> Dataset entries
___

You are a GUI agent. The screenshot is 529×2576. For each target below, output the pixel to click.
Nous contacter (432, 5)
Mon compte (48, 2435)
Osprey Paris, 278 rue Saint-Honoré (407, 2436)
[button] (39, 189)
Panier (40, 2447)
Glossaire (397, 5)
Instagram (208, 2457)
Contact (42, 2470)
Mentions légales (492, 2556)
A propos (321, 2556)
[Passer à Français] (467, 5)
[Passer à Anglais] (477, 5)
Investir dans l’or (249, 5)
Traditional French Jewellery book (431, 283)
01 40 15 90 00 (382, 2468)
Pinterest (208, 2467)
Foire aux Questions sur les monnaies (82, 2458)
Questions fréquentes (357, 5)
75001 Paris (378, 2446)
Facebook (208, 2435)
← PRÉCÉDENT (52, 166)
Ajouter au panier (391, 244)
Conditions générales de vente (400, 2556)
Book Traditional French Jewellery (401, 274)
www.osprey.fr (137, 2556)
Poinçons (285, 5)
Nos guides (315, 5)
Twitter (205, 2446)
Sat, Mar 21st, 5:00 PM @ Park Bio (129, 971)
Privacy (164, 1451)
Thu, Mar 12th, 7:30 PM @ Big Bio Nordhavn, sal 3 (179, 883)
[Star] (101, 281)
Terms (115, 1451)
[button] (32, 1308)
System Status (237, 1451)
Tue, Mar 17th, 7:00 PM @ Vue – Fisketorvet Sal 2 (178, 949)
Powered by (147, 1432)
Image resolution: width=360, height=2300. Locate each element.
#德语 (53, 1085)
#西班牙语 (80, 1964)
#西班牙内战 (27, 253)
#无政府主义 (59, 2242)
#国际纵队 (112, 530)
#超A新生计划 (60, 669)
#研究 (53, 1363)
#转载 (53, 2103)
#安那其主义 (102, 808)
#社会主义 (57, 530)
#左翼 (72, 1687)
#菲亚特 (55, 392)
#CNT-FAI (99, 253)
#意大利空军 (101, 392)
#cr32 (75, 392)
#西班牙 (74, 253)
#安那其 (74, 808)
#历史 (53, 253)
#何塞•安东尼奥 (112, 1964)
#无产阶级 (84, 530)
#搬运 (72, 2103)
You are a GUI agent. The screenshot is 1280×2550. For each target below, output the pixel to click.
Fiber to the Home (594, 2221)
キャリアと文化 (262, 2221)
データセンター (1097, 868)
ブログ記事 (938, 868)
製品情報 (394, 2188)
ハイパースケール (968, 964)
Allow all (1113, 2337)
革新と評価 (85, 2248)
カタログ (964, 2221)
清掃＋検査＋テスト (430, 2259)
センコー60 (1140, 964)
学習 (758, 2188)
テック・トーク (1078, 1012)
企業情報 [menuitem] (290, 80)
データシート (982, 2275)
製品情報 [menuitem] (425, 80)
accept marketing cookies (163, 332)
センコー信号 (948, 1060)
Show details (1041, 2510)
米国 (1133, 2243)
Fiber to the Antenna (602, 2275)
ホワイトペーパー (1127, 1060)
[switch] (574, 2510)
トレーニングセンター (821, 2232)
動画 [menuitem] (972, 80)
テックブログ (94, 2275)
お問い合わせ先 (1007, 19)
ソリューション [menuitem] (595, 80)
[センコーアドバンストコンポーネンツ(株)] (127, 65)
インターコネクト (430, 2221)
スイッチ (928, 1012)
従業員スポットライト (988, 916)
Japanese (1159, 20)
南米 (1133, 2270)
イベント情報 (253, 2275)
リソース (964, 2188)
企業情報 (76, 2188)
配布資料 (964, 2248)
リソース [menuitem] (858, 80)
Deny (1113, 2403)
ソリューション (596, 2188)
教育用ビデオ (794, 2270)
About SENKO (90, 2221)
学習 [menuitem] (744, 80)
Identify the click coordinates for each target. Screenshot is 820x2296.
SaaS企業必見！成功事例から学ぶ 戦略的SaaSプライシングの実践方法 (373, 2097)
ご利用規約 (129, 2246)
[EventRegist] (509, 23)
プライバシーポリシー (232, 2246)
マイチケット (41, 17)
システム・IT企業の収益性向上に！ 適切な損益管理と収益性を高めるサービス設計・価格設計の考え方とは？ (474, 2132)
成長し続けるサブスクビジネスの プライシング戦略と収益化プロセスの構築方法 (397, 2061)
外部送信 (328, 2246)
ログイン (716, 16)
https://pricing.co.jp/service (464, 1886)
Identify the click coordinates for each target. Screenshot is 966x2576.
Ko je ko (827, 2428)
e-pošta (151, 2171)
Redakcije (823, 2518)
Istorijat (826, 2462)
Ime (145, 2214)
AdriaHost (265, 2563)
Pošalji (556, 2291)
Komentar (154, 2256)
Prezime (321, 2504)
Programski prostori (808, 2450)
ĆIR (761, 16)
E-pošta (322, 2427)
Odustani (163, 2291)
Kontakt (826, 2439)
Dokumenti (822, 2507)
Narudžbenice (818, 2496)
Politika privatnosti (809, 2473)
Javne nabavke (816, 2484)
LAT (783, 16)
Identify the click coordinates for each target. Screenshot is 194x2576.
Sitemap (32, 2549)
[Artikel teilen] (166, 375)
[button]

___

> WORK TO COMPLETE
Could you return exactly the lines above from the line with "You are a GUI agent. The screenshot is 1280×2550." to the line with "カタログ (964, 2221)", both included, and nothing else?

> ANSWER BELOW
You are a GUI agent. The screenshot is 1280×2550. For each target below, output the pixel to click.
Fiber to the Home (594, 2221)
キャリアと文化 (262, 2221)
データセンター (1097, 868)
ブログ記事 (938, 868)
製品情報 (394, 2188)
ハイパースケール (968, 964)
Allow all (1113, 2337)
革新と評価 (85, 2248)
カタログ (964, 2221)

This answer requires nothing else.